Task: Copy the lines verbatim, beginning with the line that contains "Click the Service Latency info icon" and continuing through the end of the data, and only those lines.
Start of Source records
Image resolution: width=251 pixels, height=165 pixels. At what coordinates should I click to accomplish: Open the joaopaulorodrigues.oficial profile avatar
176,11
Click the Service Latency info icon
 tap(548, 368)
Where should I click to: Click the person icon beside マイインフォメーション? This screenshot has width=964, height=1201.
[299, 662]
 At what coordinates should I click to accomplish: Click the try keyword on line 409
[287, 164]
End of Source records
Task result:
Click the Service Latency info icon
 tap(548, 368)
Where should I click to: Click the person icon beside マイインフォメーション? This screenshot has width=964, height=1201.
[299, 662]
 At what coordinates should I click to accomplish: Click the try keyword on line 409
[287, 164]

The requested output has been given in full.